▶ [EXERCISE TASKS]:
A - How would you translate this sentence from the Stratum Phase 2 implementation notes into Spanish: "Rebuilt conversations to be trigger-based, addressee-grounded, and written back into episodic memory."
B - Can you carry on the Stratum Phase 2 implementation notes, picking up after their final sentence?

▶ [DOCUMENT TEXT]:
Stratum: Phase 2 Baseline Implementation

March 28, 2026

Phase 2 Canonical Baseline Locked

Locked the Phase 2 canonical baseline in code:

24 agents
3 soft-affiliation blocs
10 Meridian zones
Canonical Phase 2 contracts in config and tests

Added versioned run metadata to SQLite and CLI plumbing for baseline_version, experiment family, condition ids, and inference metadata.

Situated Interaction Quality

Rebuilt conversations to be trigger-based, addressee-grounded, and written back into episodic memory.

Added latent economic-game scaffolding:

Delegation
Barter
Tribute transfer
Pending settlement tracking
Meridian institutional zones

World Heat Formalization

Formalized World Heat Ω into explicit normalized components. Exposed both summary and component series through world observations and replay API.

Upgraded replay surface into Phase 2 research instrument:

Run metadata strip
Ω evidence mode
Brokerage/delegation analysis
Bloc-aware graph rendering
Case-study dashboard support

Experiment Matrix Runner

Added experiment-matrix runner in main.py + experiments.py for phase1, phase1b, and rotated phase2 organizational model-stack bundles.

▶ [RECORDS SHOWN]:
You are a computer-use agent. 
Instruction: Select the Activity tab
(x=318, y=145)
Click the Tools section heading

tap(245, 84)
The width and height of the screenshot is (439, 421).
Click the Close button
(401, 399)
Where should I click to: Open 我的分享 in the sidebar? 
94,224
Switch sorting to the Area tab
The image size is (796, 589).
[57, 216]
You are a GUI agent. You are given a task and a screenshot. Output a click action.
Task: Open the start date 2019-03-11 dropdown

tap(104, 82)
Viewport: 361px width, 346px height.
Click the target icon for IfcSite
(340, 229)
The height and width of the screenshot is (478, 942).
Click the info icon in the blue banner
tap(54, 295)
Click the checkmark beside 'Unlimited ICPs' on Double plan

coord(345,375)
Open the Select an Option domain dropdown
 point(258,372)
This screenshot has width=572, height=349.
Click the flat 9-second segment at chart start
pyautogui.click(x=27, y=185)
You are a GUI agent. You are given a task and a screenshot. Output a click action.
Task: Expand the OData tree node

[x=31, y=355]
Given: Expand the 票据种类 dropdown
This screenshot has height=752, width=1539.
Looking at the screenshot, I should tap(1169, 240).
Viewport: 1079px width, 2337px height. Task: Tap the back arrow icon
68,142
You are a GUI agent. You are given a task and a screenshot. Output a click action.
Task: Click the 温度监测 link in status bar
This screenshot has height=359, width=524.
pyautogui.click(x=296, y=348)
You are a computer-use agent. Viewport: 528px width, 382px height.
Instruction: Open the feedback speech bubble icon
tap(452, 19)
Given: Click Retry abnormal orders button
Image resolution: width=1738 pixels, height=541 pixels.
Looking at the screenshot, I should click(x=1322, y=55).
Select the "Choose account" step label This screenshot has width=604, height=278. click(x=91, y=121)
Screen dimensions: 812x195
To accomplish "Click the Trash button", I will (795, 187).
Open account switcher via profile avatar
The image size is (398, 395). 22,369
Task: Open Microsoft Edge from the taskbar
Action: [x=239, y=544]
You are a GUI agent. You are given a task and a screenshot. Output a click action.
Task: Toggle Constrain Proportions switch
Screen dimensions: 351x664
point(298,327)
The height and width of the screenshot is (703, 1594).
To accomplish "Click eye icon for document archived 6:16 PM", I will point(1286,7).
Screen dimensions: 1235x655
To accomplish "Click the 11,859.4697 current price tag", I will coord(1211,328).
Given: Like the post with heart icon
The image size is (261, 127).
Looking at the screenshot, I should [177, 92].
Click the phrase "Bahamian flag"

▶ [RESPONSE LIST]:
A - Se reconstruyeron las conversaciones para que fueran activadas por desencadenantes, ancladas en el destinatario y escritas de vuelta en la memoria episódica.

B -
Validation: Full automated suite passes (95 tests).

Canonical Experiment Table

Clarified canonical Phase 2 roster uses same role structure in every organization.

Locked rule that mixed-tier conditions must use same tier-count distribution in every organization.

Model recommendation:

Primary capability ladder: Qwen3-8B / 14B / 32B
Family comparison anchors: Qwen3-8B, Llama-3.1-8B-Instruct, Ministral 3 8B
Frontier extension: Llama-3.3-70B-Instruct

Tick-length ladder:

25 smoke
50 calibration
100 canonical research runs
120-150 robustness only

Canonical seed policy:

Core capability seeds: 11, 23, 37, 41, 53, 67, 79, 97
Family comparison seeds: 11, 23, 37, 53, 79
Frontier seeds: 11, 37, 79

Canonical experiment table:

Capability core (C0-C6)
Family core (F0-F5)
Frontier extension (G0-G2)

Meridian Economy Design

Added dedicated Meridian economy design doc. Synced master research design with approved institutional economy decisions.

Key change: Canonical comparative runs now use 120 ticks.

Study separates deterministic no-shock baseline from deterministic shock-treatment suite. Treatment suite centered on two major shocks, not constant scripted disruption.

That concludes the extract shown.